WHAT THE TASK REQUIRES: Lines in the listing below that hold "computer" are the ones to copy.

SUPPLIED DATA:

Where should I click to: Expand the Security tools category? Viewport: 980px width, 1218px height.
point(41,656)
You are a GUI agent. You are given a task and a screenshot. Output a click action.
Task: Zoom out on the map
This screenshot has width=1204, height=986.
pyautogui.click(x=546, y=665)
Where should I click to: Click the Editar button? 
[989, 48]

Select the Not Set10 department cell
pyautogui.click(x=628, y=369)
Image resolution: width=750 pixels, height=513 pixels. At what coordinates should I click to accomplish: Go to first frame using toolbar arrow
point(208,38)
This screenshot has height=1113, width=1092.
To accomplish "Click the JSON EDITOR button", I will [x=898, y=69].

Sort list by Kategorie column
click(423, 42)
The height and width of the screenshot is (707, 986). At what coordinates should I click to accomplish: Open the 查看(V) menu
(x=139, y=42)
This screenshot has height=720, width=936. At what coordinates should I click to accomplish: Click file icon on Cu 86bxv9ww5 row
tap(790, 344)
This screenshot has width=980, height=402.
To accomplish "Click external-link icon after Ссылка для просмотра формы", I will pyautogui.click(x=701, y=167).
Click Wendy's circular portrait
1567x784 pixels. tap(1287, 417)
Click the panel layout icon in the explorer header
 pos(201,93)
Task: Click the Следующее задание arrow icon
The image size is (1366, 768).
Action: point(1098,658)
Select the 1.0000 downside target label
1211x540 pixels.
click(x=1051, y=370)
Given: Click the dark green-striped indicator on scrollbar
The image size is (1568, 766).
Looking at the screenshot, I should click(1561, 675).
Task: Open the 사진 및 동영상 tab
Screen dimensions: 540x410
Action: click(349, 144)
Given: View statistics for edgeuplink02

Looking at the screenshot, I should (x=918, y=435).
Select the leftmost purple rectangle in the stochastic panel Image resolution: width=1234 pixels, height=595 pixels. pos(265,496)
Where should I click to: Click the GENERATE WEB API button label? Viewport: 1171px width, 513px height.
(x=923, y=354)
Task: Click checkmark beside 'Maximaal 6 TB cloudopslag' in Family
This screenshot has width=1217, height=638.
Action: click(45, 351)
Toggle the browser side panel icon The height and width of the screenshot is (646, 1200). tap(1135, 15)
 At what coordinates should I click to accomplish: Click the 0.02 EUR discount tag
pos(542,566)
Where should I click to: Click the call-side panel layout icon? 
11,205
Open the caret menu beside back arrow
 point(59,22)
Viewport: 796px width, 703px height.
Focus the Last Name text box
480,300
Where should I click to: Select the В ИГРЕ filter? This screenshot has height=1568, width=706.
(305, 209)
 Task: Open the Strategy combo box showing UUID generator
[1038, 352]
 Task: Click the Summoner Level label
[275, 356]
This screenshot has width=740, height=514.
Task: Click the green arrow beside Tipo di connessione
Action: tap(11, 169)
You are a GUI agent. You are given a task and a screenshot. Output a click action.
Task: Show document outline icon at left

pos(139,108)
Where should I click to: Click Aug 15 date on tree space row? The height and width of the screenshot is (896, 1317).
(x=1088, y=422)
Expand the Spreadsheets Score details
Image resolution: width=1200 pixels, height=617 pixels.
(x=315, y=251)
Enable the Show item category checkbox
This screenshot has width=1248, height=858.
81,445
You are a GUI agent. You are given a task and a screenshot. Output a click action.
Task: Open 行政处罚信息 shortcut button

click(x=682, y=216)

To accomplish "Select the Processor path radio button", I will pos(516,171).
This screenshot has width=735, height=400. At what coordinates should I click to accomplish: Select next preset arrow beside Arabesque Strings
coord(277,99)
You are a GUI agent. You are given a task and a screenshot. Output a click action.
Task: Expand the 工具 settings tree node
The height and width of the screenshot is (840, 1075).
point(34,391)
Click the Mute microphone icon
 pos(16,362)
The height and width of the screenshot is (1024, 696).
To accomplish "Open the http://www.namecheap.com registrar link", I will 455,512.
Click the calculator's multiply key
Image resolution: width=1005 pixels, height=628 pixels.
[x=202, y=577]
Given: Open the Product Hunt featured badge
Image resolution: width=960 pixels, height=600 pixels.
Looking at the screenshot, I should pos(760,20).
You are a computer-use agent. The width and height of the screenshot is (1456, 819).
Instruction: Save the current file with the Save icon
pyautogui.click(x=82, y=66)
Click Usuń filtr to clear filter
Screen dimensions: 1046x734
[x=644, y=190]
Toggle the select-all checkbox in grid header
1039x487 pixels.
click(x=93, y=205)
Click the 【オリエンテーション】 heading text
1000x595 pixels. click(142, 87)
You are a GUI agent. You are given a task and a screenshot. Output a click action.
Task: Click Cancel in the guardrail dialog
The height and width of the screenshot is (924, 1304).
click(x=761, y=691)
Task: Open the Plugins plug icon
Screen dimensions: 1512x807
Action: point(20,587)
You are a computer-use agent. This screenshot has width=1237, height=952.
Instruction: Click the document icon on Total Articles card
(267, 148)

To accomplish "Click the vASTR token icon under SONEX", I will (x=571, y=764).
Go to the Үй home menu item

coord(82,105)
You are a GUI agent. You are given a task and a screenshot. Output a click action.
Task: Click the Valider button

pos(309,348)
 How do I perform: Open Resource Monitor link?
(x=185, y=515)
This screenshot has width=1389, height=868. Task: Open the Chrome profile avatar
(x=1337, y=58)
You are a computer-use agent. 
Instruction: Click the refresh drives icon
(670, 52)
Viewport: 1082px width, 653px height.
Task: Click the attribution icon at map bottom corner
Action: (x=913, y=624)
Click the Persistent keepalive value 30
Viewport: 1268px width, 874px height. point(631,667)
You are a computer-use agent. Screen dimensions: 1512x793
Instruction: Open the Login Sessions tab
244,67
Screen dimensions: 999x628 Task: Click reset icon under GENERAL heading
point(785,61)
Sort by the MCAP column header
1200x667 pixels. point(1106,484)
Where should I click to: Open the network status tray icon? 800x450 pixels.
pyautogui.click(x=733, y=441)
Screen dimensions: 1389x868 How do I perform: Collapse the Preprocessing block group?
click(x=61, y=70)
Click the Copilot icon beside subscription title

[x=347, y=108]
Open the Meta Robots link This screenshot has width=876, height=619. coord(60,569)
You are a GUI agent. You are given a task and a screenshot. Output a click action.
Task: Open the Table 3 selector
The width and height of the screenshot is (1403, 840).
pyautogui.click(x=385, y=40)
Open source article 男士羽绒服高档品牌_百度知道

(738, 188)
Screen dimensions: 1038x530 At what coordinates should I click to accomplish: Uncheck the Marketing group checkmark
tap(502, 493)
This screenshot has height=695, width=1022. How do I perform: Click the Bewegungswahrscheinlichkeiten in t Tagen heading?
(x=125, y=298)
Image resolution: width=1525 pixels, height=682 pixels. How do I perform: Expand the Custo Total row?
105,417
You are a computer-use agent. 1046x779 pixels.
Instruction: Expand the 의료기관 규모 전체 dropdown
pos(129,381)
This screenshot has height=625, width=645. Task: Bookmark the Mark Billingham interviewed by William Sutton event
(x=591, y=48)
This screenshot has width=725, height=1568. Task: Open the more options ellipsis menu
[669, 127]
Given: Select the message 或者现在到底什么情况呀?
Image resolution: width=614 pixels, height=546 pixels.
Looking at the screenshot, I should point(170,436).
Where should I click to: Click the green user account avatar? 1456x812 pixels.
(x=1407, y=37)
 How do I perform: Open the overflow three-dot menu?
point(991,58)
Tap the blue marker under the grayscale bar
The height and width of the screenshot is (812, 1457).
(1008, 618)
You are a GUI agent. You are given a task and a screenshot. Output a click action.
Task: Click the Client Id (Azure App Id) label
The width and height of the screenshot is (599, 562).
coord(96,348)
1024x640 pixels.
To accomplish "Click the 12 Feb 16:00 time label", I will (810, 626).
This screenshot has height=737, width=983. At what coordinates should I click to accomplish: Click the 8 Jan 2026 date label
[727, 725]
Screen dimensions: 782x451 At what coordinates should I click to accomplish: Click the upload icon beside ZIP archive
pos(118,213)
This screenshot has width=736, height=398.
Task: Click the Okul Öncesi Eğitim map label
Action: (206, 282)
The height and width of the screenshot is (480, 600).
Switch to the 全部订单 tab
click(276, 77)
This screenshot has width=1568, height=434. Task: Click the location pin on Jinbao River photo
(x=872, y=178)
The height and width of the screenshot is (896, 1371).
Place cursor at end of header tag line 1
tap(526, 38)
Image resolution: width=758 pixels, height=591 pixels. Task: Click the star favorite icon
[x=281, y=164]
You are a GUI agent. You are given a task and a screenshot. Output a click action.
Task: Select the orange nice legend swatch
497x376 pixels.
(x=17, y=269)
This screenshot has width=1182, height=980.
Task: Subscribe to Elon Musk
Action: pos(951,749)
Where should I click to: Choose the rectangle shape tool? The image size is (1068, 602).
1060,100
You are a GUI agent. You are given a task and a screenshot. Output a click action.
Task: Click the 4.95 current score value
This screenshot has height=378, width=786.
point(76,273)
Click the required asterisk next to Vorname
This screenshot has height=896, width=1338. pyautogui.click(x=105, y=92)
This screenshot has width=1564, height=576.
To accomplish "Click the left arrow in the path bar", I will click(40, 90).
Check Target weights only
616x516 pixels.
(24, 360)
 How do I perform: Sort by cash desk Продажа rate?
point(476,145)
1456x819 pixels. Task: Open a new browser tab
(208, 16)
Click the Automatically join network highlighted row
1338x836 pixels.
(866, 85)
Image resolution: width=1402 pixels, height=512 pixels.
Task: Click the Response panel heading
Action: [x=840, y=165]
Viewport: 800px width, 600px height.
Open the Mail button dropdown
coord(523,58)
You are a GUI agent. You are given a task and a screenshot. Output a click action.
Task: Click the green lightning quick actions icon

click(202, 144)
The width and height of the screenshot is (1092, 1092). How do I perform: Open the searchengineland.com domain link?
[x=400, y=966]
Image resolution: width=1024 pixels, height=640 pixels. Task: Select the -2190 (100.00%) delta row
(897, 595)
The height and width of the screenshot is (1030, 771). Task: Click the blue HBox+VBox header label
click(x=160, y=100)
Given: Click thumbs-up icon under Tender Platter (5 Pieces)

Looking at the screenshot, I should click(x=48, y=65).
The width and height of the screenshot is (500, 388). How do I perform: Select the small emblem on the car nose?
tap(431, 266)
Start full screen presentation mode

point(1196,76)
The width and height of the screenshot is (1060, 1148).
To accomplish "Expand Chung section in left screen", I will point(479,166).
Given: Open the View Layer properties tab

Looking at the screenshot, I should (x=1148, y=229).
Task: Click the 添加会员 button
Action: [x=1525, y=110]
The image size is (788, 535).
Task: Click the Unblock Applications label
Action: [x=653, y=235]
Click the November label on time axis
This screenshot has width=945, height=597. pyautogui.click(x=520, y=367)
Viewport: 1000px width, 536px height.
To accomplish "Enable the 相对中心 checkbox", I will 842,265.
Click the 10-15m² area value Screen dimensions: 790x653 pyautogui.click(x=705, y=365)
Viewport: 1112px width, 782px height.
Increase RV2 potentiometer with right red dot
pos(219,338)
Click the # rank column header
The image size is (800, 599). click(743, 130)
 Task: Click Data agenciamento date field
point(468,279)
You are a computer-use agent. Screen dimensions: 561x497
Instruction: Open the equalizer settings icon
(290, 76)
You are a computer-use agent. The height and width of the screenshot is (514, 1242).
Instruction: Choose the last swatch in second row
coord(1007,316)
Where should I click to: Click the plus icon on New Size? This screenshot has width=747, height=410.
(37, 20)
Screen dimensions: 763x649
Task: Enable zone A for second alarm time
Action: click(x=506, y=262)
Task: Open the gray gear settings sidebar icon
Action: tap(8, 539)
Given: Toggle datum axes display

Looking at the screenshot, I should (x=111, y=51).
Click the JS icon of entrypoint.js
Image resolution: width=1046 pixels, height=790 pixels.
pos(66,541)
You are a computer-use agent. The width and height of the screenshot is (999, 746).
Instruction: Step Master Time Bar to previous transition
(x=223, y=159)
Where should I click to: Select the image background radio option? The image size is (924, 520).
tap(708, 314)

ANSWER TO THE PROBLEM:
You are a computer-use agent. The width and height of the screenshot is (1456, 819).
You are a computer-use agent. This screenshot has width=1237, height=952.
You are a computer-use agent. 
You are a computer-use agent. Screen dimensions: 1512x793
You are a computer-use agent. 1046x779 pixels.
You are a computer-use agent. Screen dimensions: 561x497
You are a computer-use agent. The height and width of the screenshot is (514, 1242).
You are a computer-use agent. The width and height of the screenshot is (999, 746).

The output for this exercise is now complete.